Many people are married and have families, which is the life my parents had, but mine has been different.  As I've gotten older and have had to move to other cities for good jobs, I spend a lot more time alone.  It started when I worked for Samsonite, I spent four nights out of five in a hotel room for three years. It is a big change when you are used to being around friends or family.  And, when most of my friends were meeting someone and getting married, I was working.  Then I moved to NYC and worked there for four years. After that I worked in the tech industry in California. It is difficult to meet people when you are outside the community that you are living in.  I didn't always choose the move, but I did follow my 'career'. Luckily for me, my family and friends have always come to visit me wherever I lived; I always say my jobs gave them places to visit ;>) I have always needed some down time from people to think, write, etc., but it has to be balanced with human companionship. 

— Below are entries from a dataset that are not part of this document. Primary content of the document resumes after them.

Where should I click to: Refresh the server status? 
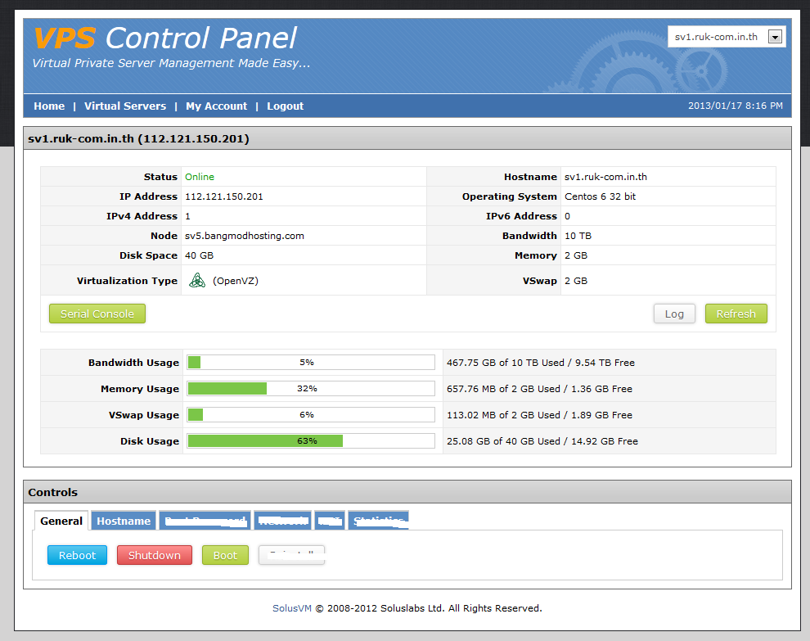pos(736,314)
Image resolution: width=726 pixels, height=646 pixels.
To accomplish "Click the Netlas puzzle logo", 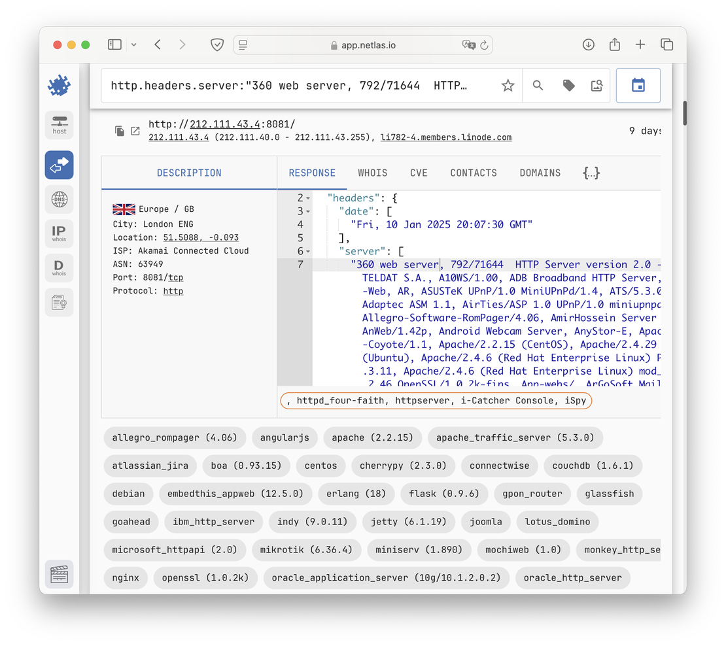I will tap(59, 85).
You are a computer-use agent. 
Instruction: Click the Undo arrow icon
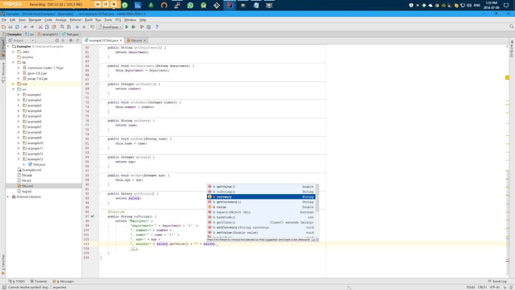[26, 27]
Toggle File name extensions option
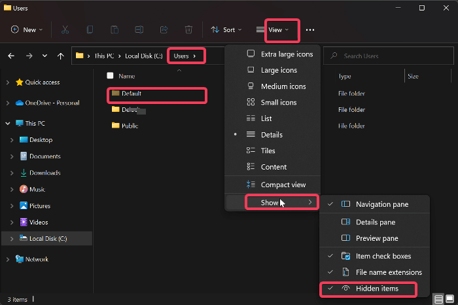The height and width of the screenshot is (305, 458). pyautogui.click(x=389, y=272)
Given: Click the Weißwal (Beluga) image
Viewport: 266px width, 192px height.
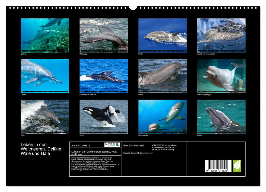Looking at the screenshot, I should [x=221, y=75].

This is only my second week doing the dating site, but I've met some good guys: some in person, some out of state that I chat with, some that I joke with, some that I know I'll never meet.  But it is human companionship; better than not having it.  Like I said, I even have some family and a roommate here, so I have more than some, but I still want more!  Even for someone as independent as I, human companionship is necessary and healthy. It can be hard to meet someone you have something in common with, especially if you've had a hard life, but I am willing to try. That's all I can do.  

I wish everyone human companionship and warmth this Holiday Season.



At Rocky Mountain National Park about 15 years ago with my sister Jacque and nephew Steven Jr.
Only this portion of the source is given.